Najla Said with her father. Courtesy of Najla Said.
SAID: Well, it’s been a long journey and I think the only conclusion I’ve reached when people ask me where do I think I really belong, where is my home. To that I always say New York. …I’m such a New Yorker … that’s home.
But in terms of my identity, … I’m a human being. That’s really all I can say because at the end of the day I’m probably like my father, who was a humanist. …Yes I am Palestinian, American, Lebanese, Christian, New York Jewish, WASP, upper west side or actress, comedian, writer, Pilates instructor. I’m all of these things equally. I don’t think, however, I’m any one more than the other. So what is my identity? Again, I’m a human being.
Well that’s what struck me while listening in the car, “my identity, I’m a human being.”
Now if I said that no one would take notice, most of all, or rather least of all my own family. “Yeah, sure Dad (Grandpa).” And why is that so remarkable if during an interview with Steve Roberts on the Diane Rehm Show the daughter of Eduard Said says she’s a human being?
It’s not of course so remarkable, and Josée wondered why I even mentioned it, let alone decided to write a blog about it.
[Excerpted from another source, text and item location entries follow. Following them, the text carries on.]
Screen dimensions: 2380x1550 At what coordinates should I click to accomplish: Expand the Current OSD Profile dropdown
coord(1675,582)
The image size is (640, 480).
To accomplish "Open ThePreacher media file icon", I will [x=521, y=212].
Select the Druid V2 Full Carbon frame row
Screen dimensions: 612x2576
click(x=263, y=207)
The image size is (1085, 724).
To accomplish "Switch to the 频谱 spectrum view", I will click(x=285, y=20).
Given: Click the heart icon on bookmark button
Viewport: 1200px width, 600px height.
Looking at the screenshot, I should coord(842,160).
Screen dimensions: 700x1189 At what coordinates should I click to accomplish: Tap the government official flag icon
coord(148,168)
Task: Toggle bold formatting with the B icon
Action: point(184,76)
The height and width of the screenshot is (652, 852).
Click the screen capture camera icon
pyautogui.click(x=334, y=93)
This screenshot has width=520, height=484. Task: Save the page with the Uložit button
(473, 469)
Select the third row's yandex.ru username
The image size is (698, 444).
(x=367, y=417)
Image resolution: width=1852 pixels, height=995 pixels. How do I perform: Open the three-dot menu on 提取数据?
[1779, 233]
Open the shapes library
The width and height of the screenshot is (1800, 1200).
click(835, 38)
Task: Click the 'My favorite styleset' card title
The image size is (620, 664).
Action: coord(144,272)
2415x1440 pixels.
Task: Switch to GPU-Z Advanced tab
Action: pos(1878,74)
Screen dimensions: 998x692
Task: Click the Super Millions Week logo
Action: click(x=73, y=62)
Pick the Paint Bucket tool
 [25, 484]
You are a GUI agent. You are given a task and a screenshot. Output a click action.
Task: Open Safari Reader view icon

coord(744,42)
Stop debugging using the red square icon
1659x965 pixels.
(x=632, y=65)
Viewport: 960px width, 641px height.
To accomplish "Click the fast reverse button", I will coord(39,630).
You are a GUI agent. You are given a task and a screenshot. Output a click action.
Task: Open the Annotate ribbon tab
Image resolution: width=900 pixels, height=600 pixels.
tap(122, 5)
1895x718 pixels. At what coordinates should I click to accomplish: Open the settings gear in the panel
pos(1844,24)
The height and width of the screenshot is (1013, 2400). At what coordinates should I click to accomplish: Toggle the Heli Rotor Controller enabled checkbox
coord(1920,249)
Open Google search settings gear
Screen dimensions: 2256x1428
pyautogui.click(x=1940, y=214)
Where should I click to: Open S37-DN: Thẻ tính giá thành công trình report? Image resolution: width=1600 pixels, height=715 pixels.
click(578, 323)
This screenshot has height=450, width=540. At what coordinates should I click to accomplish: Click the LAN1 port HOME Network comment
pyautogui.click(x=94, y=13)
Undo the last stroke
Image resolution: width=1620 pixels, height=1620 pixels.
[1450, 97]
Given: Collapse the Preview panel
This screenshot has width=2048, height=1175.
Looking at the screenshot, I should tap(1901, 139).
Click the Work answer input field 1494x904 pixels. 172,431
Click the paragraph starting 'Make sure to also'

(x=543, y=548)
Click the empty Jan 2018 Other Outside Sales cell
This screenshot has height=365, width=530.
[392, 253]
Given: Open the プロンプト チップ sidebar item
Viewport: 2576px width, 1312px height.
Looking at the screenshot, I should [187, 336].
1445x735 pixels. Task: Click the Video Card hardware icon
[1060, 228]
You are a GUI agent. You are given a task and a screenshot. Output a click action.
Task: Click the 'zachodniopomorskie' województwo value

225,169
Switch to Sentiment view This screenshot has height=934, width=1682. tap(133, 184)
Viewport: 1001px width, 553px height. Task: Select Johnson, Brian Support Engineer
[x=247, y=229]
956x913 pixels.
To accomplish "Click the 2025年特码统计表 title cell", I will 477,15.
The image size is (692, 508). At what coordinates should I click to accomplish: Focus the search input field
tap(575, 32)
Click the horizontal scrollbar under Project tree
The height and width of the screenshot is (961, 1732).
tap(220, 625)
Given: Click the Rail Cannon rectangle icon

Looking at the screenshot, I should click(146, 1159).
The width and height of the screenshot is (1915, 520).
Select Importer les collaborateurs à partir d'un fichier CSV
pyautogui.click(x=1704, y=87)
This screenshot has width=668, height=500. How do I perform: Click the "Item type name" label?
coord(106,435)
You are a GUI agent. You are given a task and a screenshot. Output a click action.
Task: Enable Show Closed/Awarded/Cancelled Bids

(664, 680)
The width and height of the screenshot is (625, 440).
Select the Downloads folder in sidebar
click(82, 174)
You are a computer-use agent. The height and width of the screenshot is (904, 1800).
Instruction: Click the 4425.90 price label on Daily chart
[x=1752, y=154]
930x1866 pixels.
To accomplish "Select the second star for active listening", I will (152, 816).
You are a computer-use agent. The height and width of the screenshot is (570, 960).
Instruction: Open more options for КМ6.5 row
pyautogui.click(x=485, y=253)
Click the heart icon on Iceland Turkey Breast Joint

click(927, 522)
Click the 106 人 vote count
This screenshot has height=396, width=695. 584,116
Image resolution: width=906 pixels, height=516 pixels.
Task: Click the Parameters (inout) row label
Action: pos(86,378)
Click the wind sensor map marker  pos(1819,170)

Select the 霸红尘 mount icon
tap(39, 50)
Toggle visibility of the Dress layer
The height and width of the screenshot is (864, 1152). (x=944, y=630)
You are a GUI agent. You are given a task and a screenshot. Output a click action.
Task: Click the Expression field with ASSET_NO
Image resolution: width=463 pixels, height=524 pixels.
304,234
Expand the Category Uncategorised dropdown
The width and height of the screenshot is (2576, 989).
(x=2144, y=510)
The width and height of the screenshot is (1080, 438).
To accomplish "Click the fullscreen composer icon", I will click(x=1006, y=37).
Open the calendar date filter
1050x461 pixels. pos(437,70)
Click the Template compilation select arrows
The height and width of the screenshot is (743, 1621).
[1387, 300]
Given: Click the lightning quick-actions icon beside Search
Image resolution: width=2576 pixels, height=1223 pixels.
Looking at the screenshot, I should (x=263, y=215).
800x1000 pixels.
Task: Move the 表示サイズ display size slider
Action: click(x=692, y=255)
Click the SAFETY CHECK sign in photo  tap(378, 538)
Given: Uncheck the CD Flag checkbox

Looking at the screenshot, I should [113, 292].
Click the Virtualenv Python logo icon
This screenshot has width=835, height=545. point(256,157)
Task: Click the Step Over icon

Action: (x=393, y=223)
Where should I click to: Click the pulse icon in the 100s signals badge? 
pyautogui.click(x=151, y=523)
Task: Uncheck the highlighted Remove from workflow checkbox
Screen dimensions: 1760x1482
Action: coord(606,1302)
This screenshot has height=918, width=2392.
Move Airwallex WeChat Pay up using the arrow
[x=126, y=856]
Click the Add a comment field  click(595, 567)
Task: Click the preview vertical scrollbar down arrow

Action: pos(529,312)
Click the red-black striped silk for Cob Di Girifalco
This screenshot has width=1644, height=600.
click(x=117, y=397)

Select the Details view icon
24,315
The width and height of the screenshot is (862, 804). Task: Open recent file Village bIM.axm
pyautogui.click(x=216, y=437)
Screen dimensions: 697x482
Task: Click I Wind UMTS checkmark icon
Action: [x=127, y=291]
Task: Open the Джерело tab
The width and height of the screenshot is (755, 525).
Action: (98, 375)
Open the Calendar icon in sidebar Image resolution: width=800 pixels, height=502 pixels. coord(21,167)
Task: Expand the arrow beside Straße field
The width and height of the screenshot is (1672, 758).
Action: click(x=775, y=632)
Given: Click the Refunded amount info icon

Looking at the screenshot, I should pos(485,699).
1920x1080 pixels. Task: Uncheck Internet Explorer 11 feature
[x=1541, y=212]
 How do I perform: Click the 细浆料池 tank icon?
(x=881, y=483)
Well I do have my reasons.
People are terribly mixed up. The separations between peoples are no longer holding, no longer holding us apart from one another, and today people find themselves in close proximity, next door, in the same room even with people who don’t look and talk like them.
Is that what they mean by multi-cultural? Many cultures all together? Well if you don’t believe that’s what our world is coming to go to New York where some 150, or was it 180 I heard just recently, different languages are spoken daily by people, people wearing many more than 180 different skin colors.
The multi-cultures, and not only as in different languages and skin colors, but evidenced by different behaviors, religions, beliefs and much else, are already here, at least in the developed world. Where they’re not, as in some undeveloped regions, the Middle East, for example, and in Russia, you have people in these and other places trying desperately to keep it from happening. Desperate to keep the walls between peoples from tumbling down.
Well there are two ways of responding to our more and more all mixed up world. One can fight it and try, as the Taliban, ISIS, the Saudis, and Putin, to remain whole in one’s own culture and belief system, separate from everyone else.
Or one can decide not to fight it, but instead revel in it, as do many New York and Brooklyn neighborhoods, that have decided that the future is made up of Happy Hours and hold block parties to which everyone is invited and at which everyone is the same, no special status. Although I don’t suppose they ever say it aren’t they all assuming they’re all human beings? In any case they are.
So why was I struck by Najla saying the obvious, that she was a human being? Well, perhaps it was the fact that I rarely hear this from any public figure. The rich and famous all talk about all these things they are, that separate them from others, but never about what they have in common, what they share with others, with all of us, their humanity.
And there you have it, the single biggest problem we confront today: that our leaders are so hung up by their personal histories etc., their own national aspirations, their particular beliefs and customs etc., that they never put them all aside in order to become along with everyone else, just human.
As I say this I think of not only Putin, and all the autocrats of today’s world, all the religious fanatics who are still determinedly almost everywhere doing harm to others, but no less of our own petty elected representatives, whose lives are all about getting elected to office, never about what they could maybe do if elected to improve the lives of all peoples, all peoples who are really no different from them.
So it does need to be said, and that’s why what Najla said during the interview is so important. How many times have you heard a public figure of some note and importance, one of our elected representatives, one of our billionaires, one of our sports and entertainment stars say that? I can’t remember a time.
Wouldn’t it make a difference if instead of saying the obligatory “God bless” at the end of their talk public figures began to say instead, something about our being human beings, all of us, about our being together and having to work together. Not God, who doesn’t need us, but our fellow man, who does need us, should be our concern.
Najla Said
When Najla said, “I am a human being,” meaning that none of the other designations, —Palestinian, American, Lebanese, Christian, New York Jewish, WASP, upper west side or actress, comedian, writer, Pilates instructor, —were more than small parts of what she was, isn’t that true of all of us? All the ways we would describe and define ourselves are as nothing at all compared to our all being human beings together.